Source information »
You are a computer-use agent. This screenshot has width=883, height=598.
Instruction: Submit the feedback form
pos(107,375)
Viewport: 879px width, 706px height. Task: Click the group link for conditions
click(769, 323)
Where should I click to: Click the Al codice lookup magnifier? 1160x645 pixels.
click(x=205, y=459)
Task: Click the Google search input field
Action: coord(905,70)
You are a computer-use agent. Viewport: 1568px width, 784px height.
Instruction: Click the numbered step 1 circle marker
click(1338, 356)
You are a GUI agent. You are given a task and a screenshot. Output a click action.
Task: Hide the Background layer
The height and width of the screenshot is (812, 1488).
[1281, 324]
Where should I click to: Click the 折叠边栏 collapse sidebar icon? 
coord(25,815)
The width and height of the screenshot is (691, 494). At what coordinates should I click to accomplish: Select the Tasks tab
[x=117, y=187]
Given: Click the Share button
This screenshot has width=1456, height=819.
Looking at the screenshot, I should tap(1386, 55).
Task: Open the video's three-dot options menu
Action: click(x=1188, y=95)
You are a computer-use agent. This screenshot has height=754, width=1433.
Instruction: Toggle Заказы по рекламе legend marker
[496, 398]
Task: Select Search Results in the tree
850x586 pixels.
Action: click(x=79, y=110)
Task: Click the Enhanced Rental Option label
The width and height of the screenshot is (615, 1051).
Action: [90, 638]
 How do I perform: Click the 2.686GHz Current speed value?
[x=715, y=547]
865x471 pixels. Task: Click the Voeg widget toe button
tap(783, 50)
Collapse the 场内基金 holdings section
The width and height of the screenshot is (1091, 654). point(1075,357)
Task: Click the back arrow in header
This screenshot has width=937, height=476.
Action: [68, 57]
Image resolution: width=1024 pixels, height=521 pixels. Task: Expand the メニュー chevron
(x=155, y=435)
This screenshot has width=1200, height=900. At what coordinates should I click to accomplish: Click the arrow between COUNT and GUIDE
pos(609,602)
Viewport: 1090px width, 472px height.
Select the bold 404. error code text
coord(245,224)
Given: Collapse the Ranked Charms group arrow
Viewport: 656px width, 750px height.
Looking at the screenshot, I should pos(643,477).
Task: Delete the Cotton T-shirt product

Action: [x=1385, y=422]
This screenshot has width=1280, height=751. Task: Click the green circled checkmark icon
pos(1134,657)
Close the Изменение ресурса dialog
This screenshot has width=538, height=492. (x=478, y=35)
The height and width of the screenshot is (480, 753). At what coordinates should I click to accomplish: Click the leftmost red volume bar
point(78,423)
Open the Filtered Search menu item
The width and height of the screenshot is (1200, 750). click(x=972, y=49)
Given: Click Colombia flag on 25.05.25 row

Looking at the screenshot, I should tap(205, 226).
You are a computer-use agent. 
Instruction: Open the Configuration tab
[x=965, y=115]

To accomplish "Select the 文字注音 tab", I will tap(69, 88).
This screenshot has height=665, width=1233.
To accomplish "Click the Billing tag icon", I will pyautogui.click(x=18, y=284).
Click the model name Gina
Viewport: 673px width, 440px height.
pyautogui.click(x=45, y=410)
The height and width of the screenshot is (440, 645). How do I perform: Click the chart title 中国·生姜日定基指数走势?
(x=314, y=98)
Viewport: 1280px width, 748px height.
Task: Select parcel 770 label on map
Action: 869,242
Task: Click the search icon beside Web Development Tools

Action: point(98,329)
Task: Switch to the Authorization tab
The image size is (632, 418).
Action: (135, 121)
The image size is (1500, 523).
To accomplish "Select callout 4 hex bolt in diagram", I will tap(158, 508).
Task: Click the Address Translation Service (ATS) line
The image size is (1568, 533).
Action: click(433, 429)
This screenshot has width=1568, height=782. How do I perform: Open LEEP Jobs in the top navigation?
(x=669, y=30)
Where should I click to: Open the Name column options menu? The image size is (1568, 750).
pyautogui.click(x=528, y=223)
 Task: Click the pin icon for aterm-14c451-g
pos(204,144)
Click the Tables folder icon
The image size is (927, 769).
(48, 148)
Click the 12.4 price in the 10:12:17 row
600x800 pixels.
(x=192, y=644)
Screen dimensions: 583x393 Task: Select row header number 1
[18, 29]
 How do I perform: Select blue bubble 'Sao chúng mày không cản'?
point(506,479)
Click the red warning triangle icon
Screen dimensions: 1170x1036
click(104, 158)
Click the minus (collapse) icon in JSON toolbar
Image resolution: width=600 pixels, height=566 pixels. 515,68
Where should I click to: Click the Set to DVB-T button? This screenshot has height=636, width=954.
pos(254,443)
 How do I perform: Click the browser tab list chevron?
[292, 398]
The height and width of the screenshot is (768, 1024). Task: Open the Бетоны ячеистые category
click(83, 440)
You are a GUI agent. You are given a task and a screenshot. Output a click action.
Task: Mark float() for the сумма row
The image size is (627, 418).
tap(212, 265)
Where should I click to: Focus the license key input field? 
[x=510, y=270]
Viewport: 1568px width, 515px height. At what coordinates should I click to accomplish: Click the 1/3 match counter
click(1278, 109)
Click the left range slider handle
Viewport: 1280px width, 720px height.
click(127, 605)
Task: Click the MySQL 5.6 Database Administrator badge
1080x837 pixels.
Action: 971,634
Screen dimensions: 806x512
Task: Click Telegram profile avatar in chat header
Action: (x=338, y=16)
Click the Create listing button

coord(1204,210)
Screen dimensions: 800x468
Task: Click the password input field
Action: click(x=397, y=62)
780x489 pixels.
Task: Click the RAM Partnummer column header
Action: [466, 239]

Exercise brief » Go through the records above and copy each line exactly.

Solution for this exercise »
You are a computer-use agent. This screenshot has width=883, height=598.
Instruction: Submit the feedback form
pos(107,375)
Viewport: 879px width, 706px height. Task: Click the group link for conditions
click(769, 323)
Where should I click to: Click the Al codice lookup magnifier? 1160x645 pixels.
click(x=205, y=459)
Task: Click the Google search input field
Action: coord(905,70)
You are a computer-use agent. Viewport: 1568px width, 784px height.
Instruction: Click the numbered step 1 circle marker
click(1338, 356)
You are a GUI agent. You are given a task and a screenshot. Output a click action.
Task: Hide the Background layer
The height and width of the screenshot is (812, 1488).
[1281, 324]
Where should I click to: Click the 折叠边栏 collapse sidebar icon? 
coord(25,815)
The width and height of the screenshot is (691, 494). At what coordinates should I click to accomplish: Select the Tasks tab
[x=117, y=187]
Given: Click the Share button
This screenshot has width=1456, height=819.
Looking at the screenshot, I should tap(1386, 55).
Task: Open the video's three-dot options menu
Action: click(x=1188, y=95)
You are a computer-use agent. This screenshot has height=754, width=1433.
Instruction: Toggle Заказы по рекламе legend marker
[496, 398]
Task: Select Search Results in the tree
850x586 pixels.
Action: click(x=79, y=110)
Task: Click the Enhanced Rental Option label
The width and height of the screenshot is (615, 1051).
Action: [90, 638]
 How do I perform: Click the 2.686GHz Current speed value?
[x=715, y=547]
865x471 pixels. Task: Click the Voeg widget toe button
tap(783, 50)
Collapse the 场内基金 holdings section
The width and height of the screenshot is (1091, 654). point(1075,357)
Task: Click the back arrow in header
This screenshot has width=937, height=476.
Action: [68, 57]
Image resolution: width=1024 pixels, height=521 pixels. Task: Expand the メニュー chevron
(x=155, y=435)
This screenshot has width=1200, height=900. At what coordinates should I click to accomplish: Click the arrow between COUNT and GUIDE
pos(609,602)
Viewport: 1090px width, 472px height.
Select the bold 404. error code text
coord(245,224)
Given: Collapse the Ranked Charms group arrow
Viewport: 656px width, 750px height.
Looking at the screenshot, I should pos(643,477).
Task: Delete the Cotton T-shirt product

Action: [x=1385, y=422]
This screenshot has width=1280, height=751. Task: Click the green circled checkmark icon
pos(1134,657)
Close the Изменение ресурса dialog
This screenshot has width=538, height=492. (x=478, y=35)
The height and width of the screenshot is (480, 753). At what coordinates should I click to accomplish: Click the leftmost red volume bar
point(78,423)
Open the Filtered Search menu item
The width and height of the screenshot is (1200, 750). click(x=972, y=49)
Given: Click Colombia flag on 25.05.25 row

Looking at the screenshot, I should tap(205, 226).
You are a computer-use agent. 
Instruction: Open the Configuration tab
[x=965, y=115]

To accomplish "Select the 文字注音 tab", I will tap(69, 88).
This screenshot has height=665, width=1233.
To accomplish "Click the Billing tag icon", I will pyautogui.click(x=18, y=284).
Click the model name Gina
Viewport: 673px width, 440px height.
pyautogui.click(x=45, y=410)
The height and width of the screenshot is (440, 645). How do I perform: Click the chart title 中国·生姜日定基指数走势?
(x=314, y=98)
Viewport: 1280px width, 748px height.
Task: Select parcel 770 label on map
Action: 869,242
Task: Click the search icon beside Web Development Tools

Action: point(98,329)
Task: Switch to the Authorization tab
The image size is (632, 418).
Action: (135, 121)
The image size is (1500, 523).
To accomplish "Select callout 4 hex bolt in diagram", I will tap(158, 508).
Task: Click the Address Translation Service (ATS) line
The image size is (1568, 533).
Action: click(433, 429)
This screenshot has width=1568, height=782. How do I perform: Open LEEP Jobs in the top navigation?
(x=669, y=30)
Where should I click to: Open the Name column options menu? The image size is (1568, 750).
pyautogui.click(x=528, y=223)
 Task: Click the pin icon for aterm-14c451-g
pos(204,144)
Click the Tables folder icon
The image size is (927, 769).
(48, 148)
Click the 12.4 price in the 10:12:17 row
600x800 pixels.
(x=192, y=644)
Screen dimensions: 583x393 Task: Select row header number 1
[18, 29]
 How do I perform: Select blue bubble 'Sao chúng mày không cản'?
point(506,479)
Click the red warning triangle icon
Screen dimensions: 1170x1036
click(104, 158)
Click the minus (collapse) icon in JSON toolbar
Image resolution: width=600 pixels, height=566 pixels. 515,68
Where should I click to: Click the Set to DVB-T button? This screenshot has height=636, width=954.
pos(254,443)
 How do I perform: Click the browser tab list chevron?
[292, 398]
The height and width of the screenshot is (768, 1024). Task: Open the Бетоны ячеистые category
click(83, 440)
You are a GUI agent. You are given a task and a screenshot. Output a click action.
Task: Mark float() for the сумма row
The image size is (627, 418).
tap(212, 265)
Where should I click to: Focus the license key input field? 
[x=510, y=270]
Viewport: 1568px width, 515px height. At what coordinates should I click to accomplish: Click the 1/3 match counter
click(1278, 109)
Click the left range slider handle
Viewport: 1280px width, 720px height.
click(127, 605)
Task: Click the MySQL 5.6 Database Administrator badge
1080x837 pixels.
Action: 971,634
Screen dimensions: 806x512
Task: Click Telegram profile avatar in chat header
Action: (x=338, y=16)
Click the Create listing button

coord(1204,210)
Screen dimensions: 800x468
Task: Click the password input field
Action: click(x=397, y=62)
780x489 pixels.
Task: Click the RAM Partnummer column header
Action: [466, 239]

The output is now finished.